About this exercise →
Please rewrite the part of the thorium power article that opens with the words "Yet it leaves" and closes with "and hazardous waste.", swapping "stockpiles" for "reserves".

Selected extract →
*** Begin section ***
Thursday, 10 January 2013

China Blazes Trail for 'Clean' Nuclear Power from Thorium


Princeling Jiang Mianheng, son of former leader Jiang Zemin, is spearheading a project for China's National Academy of Sciences with a start-up budget of $350m.

He has already recruited 140 PhD scientists, working full-time on thorium power at the Shanghai Institute of Nuclear and Applied Physics. He will have 750 staff by 2015.

The aim is to break free of the archaic pressurized-water reactors fueled by uranium -- originally designed for US submarines in the 1950s -- opting instead for new generation of thorium reactors that produce far less toxic waste and cannot blow their top like Fukushima.
----------------------------------------------
Thorium has its flaws. The metallurgy is complex. It is "fertile" but not fissile, and has to be converted in Uranium 233. Claims by the International Atomic Energy Institute in 2005 that it has "intrinsic resistance" to proliferation but have since been qualified. It could be used as feedstock for bombs, though not easily.

Yet it leaves far less toxic residue. Most of the mineral is used up in the fission process, while uranium reactors use up just 0.7pc. It can even burn up existing stockpiles of plutonium and hazardous waste.

Cambridge scientists published a tantalising study in the Annals of Nuclear Energy in February showing that it is possible to "achieve near complete transuranic waste incineration" by throwing the old residue into the reactor with thorium.
*** End section ***
Entries supplied →
*** Begin section ***
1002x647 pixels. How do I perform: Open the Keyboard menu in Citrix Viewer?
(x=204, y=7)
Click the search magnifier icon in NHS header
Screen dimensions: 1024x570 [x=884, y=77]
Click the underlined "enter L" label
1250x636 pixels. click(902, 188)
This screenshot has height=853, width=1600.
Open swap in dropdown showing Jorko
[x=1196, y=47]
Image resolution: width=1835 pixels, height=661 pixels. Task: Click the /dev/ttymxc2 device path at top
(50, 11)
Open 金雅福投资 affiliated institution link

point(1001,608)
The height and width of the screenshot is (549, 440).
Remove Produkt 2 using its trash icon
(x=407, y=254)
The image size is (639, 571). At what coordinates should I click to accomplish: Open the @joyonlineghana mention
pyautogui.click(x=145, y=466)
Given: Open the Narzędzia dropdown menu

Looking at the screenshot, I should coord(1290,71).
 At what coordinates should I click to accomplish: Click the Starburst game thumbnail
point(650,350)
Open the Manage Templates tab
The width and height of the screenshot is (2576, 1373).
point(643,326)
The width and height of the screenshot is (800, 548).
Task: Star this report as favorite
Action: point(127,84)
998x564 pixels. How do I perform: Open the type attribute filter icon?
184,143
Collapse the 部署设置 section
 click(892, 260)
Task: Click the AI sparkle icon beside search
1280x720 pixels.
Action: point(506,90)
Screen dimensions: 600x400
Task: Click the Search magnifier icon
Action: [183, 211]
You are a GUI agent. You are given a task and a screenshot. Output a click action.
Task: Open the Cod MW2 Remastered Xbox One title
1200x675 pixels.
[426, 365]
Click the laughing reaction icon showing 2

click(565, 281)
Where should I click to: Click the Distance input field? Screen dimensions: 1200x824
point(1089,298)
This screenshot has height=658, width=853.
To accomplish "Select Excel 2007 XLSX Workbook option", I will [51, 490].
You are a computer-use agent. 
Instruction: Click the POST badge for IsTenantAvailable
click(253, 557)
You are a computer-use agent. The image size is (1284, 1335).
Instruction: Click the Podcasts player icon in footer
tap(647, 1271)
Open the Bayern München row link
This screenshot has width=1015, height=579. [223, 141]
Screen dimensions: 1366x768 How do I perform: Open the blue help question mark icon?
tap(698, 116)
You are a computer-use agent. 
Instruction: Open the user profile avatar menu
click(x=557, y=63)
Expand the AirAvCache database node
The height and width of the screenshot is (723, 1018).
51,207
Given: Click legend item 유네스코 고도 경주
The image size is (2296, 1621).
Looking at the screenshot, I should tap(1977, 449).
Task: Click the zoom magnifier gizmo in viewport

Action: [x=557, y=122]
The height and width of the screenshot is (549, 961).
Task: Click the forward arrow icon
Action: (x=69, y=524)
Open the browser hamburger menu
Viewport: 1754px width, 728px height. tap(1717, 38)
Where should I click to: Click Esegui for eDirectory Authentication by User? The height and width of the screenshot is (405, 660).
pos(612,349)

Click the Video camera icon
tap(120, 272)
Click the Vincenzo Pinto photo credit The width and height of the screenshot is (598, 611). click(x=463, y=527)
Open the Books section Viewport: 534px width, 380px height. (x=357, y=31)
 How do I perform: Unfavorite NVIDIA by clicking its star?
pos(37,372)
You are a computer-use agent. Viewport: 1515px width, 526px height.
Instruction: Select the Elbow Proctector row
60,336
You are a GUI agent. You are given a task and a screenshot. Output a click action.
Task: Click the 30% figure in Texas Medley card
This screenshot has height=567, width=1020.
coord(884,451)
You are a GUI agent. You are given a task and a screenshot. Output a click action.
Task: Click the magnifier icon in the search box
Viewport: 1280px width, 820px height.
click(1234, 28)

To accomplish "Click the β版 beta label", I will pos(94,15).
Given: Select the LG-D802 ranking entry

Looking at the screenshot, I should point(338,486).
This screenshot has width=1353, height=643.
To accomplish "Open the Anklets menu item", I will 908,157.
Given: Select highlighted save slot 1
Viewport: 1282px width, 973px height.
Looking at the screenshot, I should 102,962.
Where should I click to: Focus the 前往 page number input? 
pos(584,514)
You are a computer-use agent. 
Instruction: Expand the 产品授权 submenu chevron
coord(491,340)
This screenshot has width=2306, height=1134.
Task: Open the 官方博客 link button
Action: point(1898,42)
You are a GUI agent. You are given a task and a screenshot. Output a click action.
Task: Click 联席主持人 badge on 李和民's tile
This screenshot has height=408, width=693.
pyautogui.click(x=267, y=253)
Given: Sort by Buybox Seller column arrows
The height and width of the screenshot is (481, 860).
*** End section ***
Output for this task →
Yet it leaves far less toxic residue. Most of the mineral is used up in the fission process, while uranium reactors use up just 0.7pc. It can even burn up existing reserves of plutonium and hazardous waste.